Set out every line of the rows below as a Markdown table with the columns Number and Line, numbering each line in order and leaving out blank lines.

"""

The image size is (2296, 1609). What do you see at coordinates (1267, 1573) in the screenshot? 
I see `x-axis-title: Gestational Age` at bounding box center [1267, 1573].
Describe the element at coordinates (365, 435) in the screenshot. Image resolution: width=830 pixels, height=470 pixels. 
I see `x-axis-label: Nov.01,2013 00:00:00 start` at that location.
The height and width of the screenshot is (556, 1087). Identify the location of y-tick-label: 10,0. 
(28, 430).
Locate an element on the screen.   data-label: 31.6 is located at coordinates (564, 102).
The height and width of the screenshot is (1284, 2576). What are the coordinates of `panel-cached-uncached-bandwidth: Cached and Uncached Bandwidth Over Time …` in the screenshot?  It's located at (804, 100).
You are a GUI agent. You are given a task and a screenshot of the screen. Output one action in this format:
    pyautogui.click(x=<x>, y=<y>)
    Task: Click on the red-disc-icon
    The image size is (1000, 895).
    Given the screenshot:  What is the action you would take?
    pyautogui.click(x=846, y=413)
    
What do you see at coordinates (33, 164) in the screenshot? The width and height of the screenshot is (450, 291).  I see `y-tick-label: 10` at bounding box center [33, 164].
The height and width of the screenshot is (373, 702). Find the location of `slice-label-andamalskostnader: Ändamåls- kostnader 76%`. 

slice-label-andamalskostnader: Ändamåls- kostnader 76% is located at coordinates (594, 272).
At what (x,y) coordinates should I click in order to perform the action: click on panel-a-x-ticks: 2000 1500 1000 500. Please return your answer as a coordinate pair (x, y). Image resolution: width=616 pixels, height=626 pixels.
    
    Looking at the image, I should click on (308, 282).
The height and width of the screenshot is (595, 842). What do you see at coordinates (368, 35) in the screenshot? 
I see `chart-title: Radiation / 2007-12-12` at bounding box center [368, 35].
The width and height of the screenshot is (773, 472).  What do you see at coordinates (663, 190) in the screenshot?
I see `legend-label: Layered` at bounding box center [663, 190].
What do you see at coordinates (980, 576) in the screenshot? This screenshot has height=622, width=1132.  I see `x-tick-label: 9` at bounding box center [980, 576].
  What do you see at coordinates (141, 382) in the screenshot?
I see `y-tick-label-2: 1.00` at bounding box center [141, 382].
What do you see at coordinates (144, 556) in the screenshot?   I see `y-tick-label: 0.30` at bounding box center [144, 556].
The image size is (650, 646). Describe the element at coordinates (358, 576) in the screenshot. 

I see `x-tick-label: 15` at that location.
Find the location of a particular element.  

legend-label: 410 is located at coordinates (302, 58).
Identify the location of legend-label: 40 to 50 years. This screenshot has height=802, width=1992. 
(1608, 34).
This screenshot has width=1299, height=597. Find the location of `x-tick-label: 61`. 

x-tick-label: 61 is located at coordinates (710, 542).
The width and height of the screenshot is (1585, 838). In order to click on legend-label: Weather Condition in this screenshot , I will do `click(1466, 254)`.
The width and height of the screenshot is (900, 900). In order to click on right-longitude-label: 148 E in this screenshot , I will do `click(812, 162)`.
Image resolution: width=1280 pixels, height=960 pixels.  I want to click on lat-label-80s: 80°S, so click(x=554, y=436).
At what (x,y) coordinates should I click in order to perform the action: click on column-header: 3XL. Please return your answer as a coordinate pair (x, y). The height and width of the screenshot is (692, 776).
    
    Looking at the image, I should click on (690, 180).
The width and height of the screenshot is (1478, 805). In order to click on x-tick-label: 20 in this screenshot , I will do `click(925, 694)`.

"""

▶ **Reply to the exercise**:
| Number | Line |
|---|---|
| 1 | The image size is (2296, 1609). What do you see at coordinates (1267, 1573) in the screenshot?  |
| 2 | I see `x-axis-title: Gestational Age` at bounding box center [1267, 1573]. |
| 3 | Describe the element at coordinates (365, 435) in the screenshot. Image resolution: width=830 pixels, height=470 pixels.  |
| 4 | I see `x-axis-label: Nov.01,2013 00:00:00 start` at that location. |
| 5 | The height and width of the screenshot is (556, 1087). Identify the location of y-tick-label: 10,0.  |
| 6 | (28, 430). |
| 7 | Locate an element on the screen.   data-label: 31.6 is located at coordinates (564, 102). |
| 8 | The height and width of the screenshot is (1284, 2576). What are the coordinates of `panel-cached-uncached-bandwidth: Cached and Uncached Bandwidth Over Time …` in the screenshot?  It's located at (804, 100). |
| 9 | You are a GUI agent. You are given a task and a screenshot of the screen. Output one action in this format: |
| 10 |     pyautogui.click(x=<x>, y=<y>) |
| 11 |     Task: Click on the red-disc-icon |
| 12 |     The image size is (1000, 895). |
| 13 |     Given the screenshot:  What is the action you would take? |
| 14 |     pyautogui.click(x=846, y=413) |
| 15 | What do you see at coordinates (33, 164) in the screenshot? The width and height of the screenshot is (450, 291).  I see `y-tick-label: 10` at bounding box center [33, 164]. |
| 16 | The height and width of the screenshot is (373, 702). Find the location of `slice-label-andamalskostnader: Ändamåls- kostnader 76%`.  |
| 17 | slice-label-andamalskostnader: Ändamåls- kostnader 76% is located at coordinates (594, 272). |
| 18 | At what (x,y) coordinates should I click in order to perform the action: click on panel-a-x-ticks: 2000 1500 1000 500. Please return your answer as a coordinate pair (x, y). Image resolution: width=616 pixels, height=626 pixels. |
| 19 |     Looking at the image, I should click on (308, 282). |
| 20 | The height and width of the screenshot is (595, 842). What do you see at coordinates (368, 35) in the screenshot?  |
| 21 | I see `chart-title: Radiation / 2007-12-12` at bounding box center [368, 35]. |
| 22 | The width and height of the screenshot is (773, 472).  What do you see at coordinates (663, 190) in the screenshot? |
| 23 | I see `legend-label: Layered` at bounding box center [663, 190]. |
| 24 | What do you see at coordinates (980, 576) in the screenshot? This screenshot has height=622, width=1132.  I see `x-tick-label: 9` at bounding box center [980, 576]. |
| 25 |   What do you see at coordinates (141, 382) in the screenshot? |
| 26 | I see `y-tick-label-2: 1.00` at bounding box center [141, 382]. |
| 27 | What do you see at coordinates (144, 556) in the screenshot?   I see `y-tick-label: 0.30` at bounding box center [144, 556]. |
| 28 | The image size is (650, 646). Describe the element at coordinates (358, 576) in the screenshot.  |
| 29 | I see `x-tick-label: 15` at that location. |
| 30 | Find the location of a particular element.   |
| 31 | legend-label: 410 is located at coordinates (302, 58). |
| 32 | Identify the location of legend-label: 40 to 50 years. This screenshot has height=802, width=1992.  |
| 33 | (1608, 34). |
| 34 | This screenshot has width=1299, height=597. Find the location of `x-tick-label: 61`.  |
| 35 | x-tick-label: 61 is located at coordinates (710, 542). |
| 36 | The width and height of the screenshot is (1585, 838). In order to click on legend-label: Weather Condition in this screenshot , I will do `click(1466, 254)`. |
| 37 | The width and height of the screenshot is (900, 900). In order to click on right-longitude-label: 148 E in this screenshot , I will do `click(812, 162)`. |
| 38 | Image resolution: width=1280 pixels, height=960 pixels.  I want to click on lat-label-80s: 80°S, so click(x=554, y=436). |
| 39 | At what (x,y) coordinates should I click in order to perform the action: click on column-header: 3XL. Please return your answer as a coordinate pair (x, y). The height and width of the screenshot is (692, 776). |
| 40 |     Looking at the image, I should click on (690, 180). |
| 41 | The width and height of the screenshot is (1478, 805). In order to click on x-tick-label: 20 in this screenshot , I will do `click(925, 694)`. |